The Big Monitoring Fabric (Big Mon) Service Node provides advanced flow and packet handling for visibility and security architectures. Network owners can now precisely define the traffic each tool receives — eliminating unnecessary or sensitive data so that tools can perform at their best and information privacy is assured.
Today’s data centers need a variety of tools to defend the network and keep traffic and applications performing at their peak. Many tools are designed to analyze only specific types of traffic. Handling irrelevant or redundant traffic slows tool performance and risks oversubscription, which would lead to packet loss and monitoring gaps.
Big Mon Service Node ensures only traffic of interest, in a preferred state (such as with certain headers removed), is passed on to each tool. The Service Node can also eliminate duplicate packets, which can occur when a network link is tapped at multiple segments.
Defending and monitoring the data center while avoiding data privacy or security violations can be challenging. Scrubbing tools of disallowed data requires additional, often error prone workflows. Big Mon Service Node simplifies compliance by prescreening traffic and eliminating or masking sensitive data before it reaches tools.
The Big Mon Service Node provides Netflow generation for non-packet-based flow collectors, allowing them to perform sophisticated flow analysis.
Big Mon Service Node is built with industry-standard x86 DPDK servers and offers the most advanced packet handling functions at up to 160G performance. With a cluster of service nodes, up to terabit-scale can be deployed to meet the needs of the most demanding data centers. Remove payloads or headers; mask sensitive data; perform deep packet inspection, and generate Netflow for flow-based analysis tools. The Big Mon Service Node simply and scalably allows redundant or irrelevant packets — or specific packet contents — to be eliminated.
Because the Service Node is deployed as a service, it can be leveraged for both Big Mon Out-of-Band and Big Mon Inline deployments. This flexible design allows data center operators to optimize traffic from anywhere, for any tool.

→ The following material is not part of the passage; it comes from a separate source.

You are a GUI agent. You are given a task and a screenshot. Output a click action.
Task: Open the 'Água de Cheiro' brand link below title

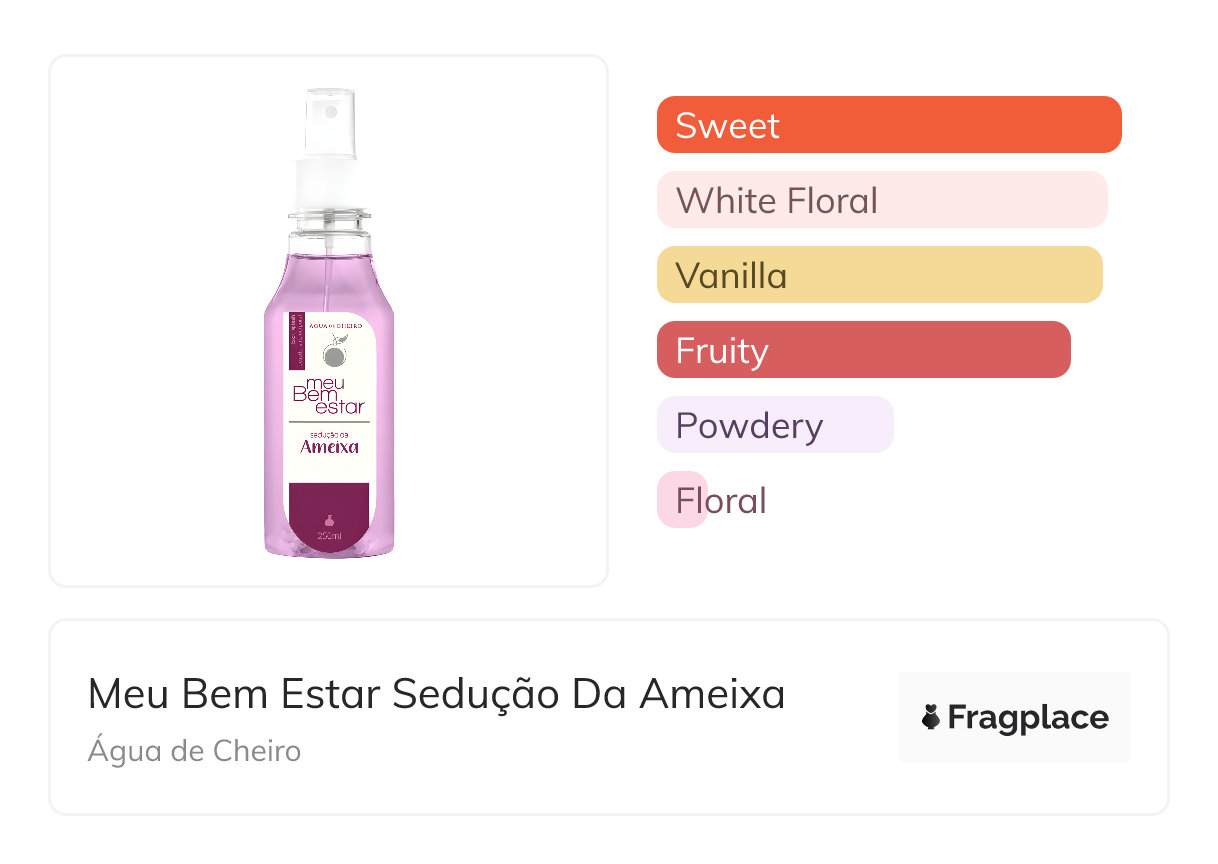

|De-duplication||Remove unnecessary duplicate packets that result from monitoring multiple segments of a network link||Maximize tool efficiency|
|Packet Slicing||Remove sensitive data from a packet, such as payload||Prevent storage of sensitive data|
|Packet Masking||Mask sensitive data within a packet||Prevent storage of sensitive data|
|Header Stripping||Remove unnecessary or non-ingestible headers so tools can perform analysis||Allow tools to analyze traffic from a wider selection of traffic sources (such as a mobile/LTE network)|
|Regular Expression Matching (DPI)||Perform custom inspection and L7 filtering/blocking||Filter at application level and deploy terabit-scale attack mitigation in the DMZ|
|Netflow Generation||Generate Netflow||Service flow-based collectors and analytics tools|
A cluster of service nodes, together with Big Mon Inline and associated security tools, can form a powerful BigSecure Architecture for enabling dynamic cyber-defense in the DMZ with Terabit-scale attack mitigation capability.